Thread: Infinite loop on master shutdown

Infinite loop on master shutdown

From

Kyotaro HORIGUCHI

Date:

17 May 2018, 11:19:00

Hello, as in pgsql-bug ML.

https://www.postgresql.org/message-id/20180517.170021.24356216.horiguchi.kyotaro@lab.ntt.co.jp

Master can go into infinite loop on shutdown. But it is caused by
a broken database like storage rolled-back one. (The steps to
replay this is shown in the above mail.)

I think this can be avoided by rejecting a standby if it reports
that write LSN is smaller than flush LSN after catching up.

Is it worth fixing?

# The patch is slightly different from that I posted to -bugs.

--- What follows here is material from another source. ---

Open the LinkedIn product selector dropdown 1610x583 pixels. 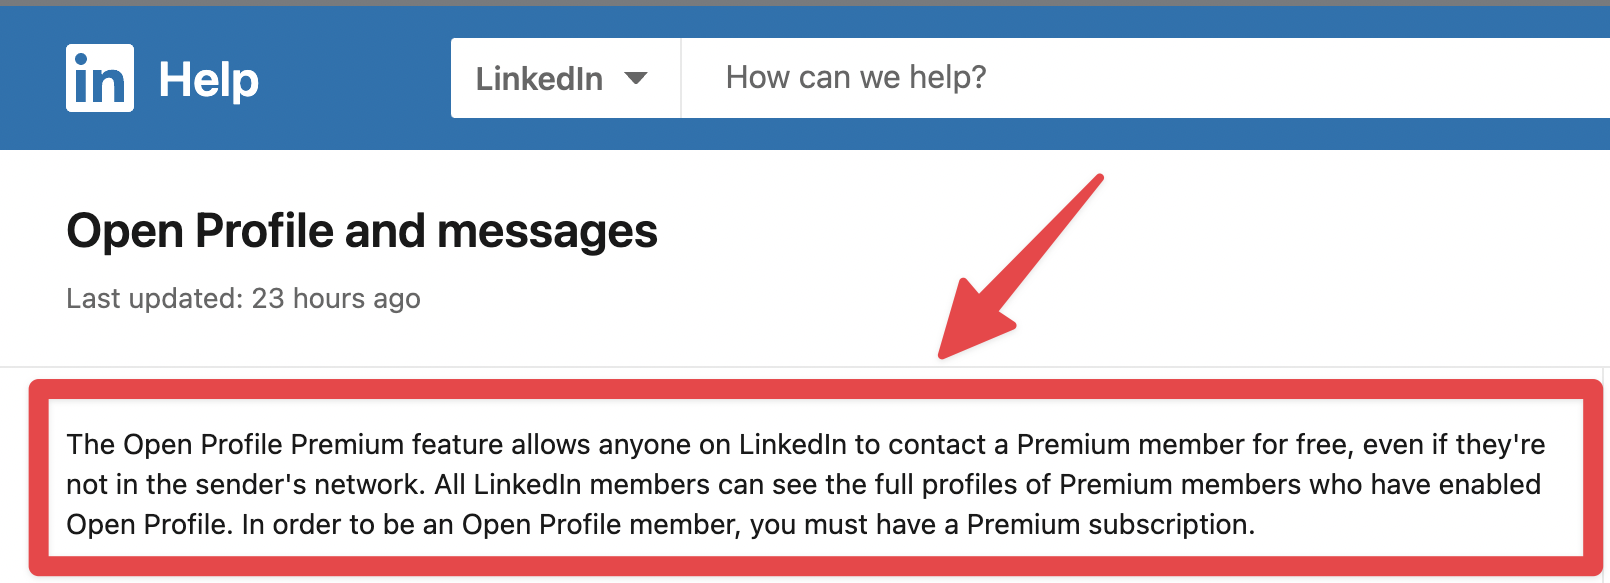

It is enough to chek for the invalid state just once but the
patch continues the check.

regards,

-- 
Kyotaro Horiguchi
NTT Open Source Software Center
diff --git a/src/backend/replication/walsender.c b/src/backend/replication/walsender.c
index e47ddca6bc..1916acf629 100644
--- a/src/backend/replication/walsender.c
+++ b/src/backend/replication/walsender.c
@@ -1809,6 +1809,19 @@ ProcessStandbyReplyMessage(void)
     if (replyRequested)
         WalSndKeepalive(false);
 
+    /*
+     * Once this stream catches up to WAL, writePtr cannot be smaller than
+     * flushPtr. Otherwise we haven't reached the standby's starting LSN thus
+     * this database cannot be a proper master of the standby. The state
+     * causes infinite loop on shutdown.
+     */
+    if (MyWalSnd->state >= WALSNDSTATE_CATCHUP &&
+        writePtr != InvalidXLogRecPtr && writePtr < flushPtr)
+        ereport(ERROR,
+                (errcode(ERRCODE_OBJECT_NOT_IN_PREREQUISITE_STATE),
+                 errmsg("Standby started from the future LSN for this server"),
+                 errhint("This means that the standby is not created from this database.")));
+
     /*
      * Update shared state for this WalSender process based on reply data from
      * standby.

Re: Infinite loop on master shutdown

From

Andres Freund

Date:

17 May 2018, 19:20:01

Hi,

On 2018-05-17 17:19:00 +0900, Kyotaro HORIGUCHI wrote:
> Hello, as in pgsql-bug ML.
> 
> https://www.postgresql.org/message-id/20180517.170021.24356216.horiguchi.kyotaro@lab.ntt.co.jp
> 
> Master can go into infinite loop on shutdown. But it is caused by
> a broken database like storage rolled-back one. (The steps to
> replay this is shown in the above mail.)
> 
> I think this can be avoided by rejecting a standby if it reports
> that write LSN is smaller than flush LSN after catching up.
> 
> Is it worth fixing?

I'm very doubtful. If you do bad stuff to a standby, bad things can
happen...

Greetings,

Andres Freund

Re: Infinite loop on master shutdown

From

Kyotaro HORIGUCHI

Date:

18 May 2018, 03:35:03

At Thu, 17 May 2018 09:20:01 -0700, Andres Freund <andres@anarazel.de> wrote in
<20180517162001.rzd7l6g2h66hvzvd@alap3.anarazel.de>
> Hi,
> 
> On 2018-05-17 17:19:00 +0900, Kyotaro HORIGUCHI wrote:
> > Hello, as in pgsql-bug ML.
> > 
> > https://www.postgresql.org/message-id/20180517.170021.24356216.horiguchi.kyotaro@lab.ntt.co.jp
> > 
> > Master can go into infinite loop on shutdown. But it is caused by
> > a broken database like storage rolled-back one. (The steps to
> > replay this is shown in the above mail.)
> > 
> > I think this can be avoided by rejecting a standby if it reports
> > that write LSN is smaller than flush LSN after catching up.
> > 
> > Is it worth fixing?
> 
> I'm very doubtful. If you do bad stuff to a standby, bad things can
> happen...

Yes, I doubted its worthiness since I didn't find more natural
way to cause that.

Thanks for the opinion.

regards.

-- 
Kyotaro Horiguchi
NTT Open Source Software Center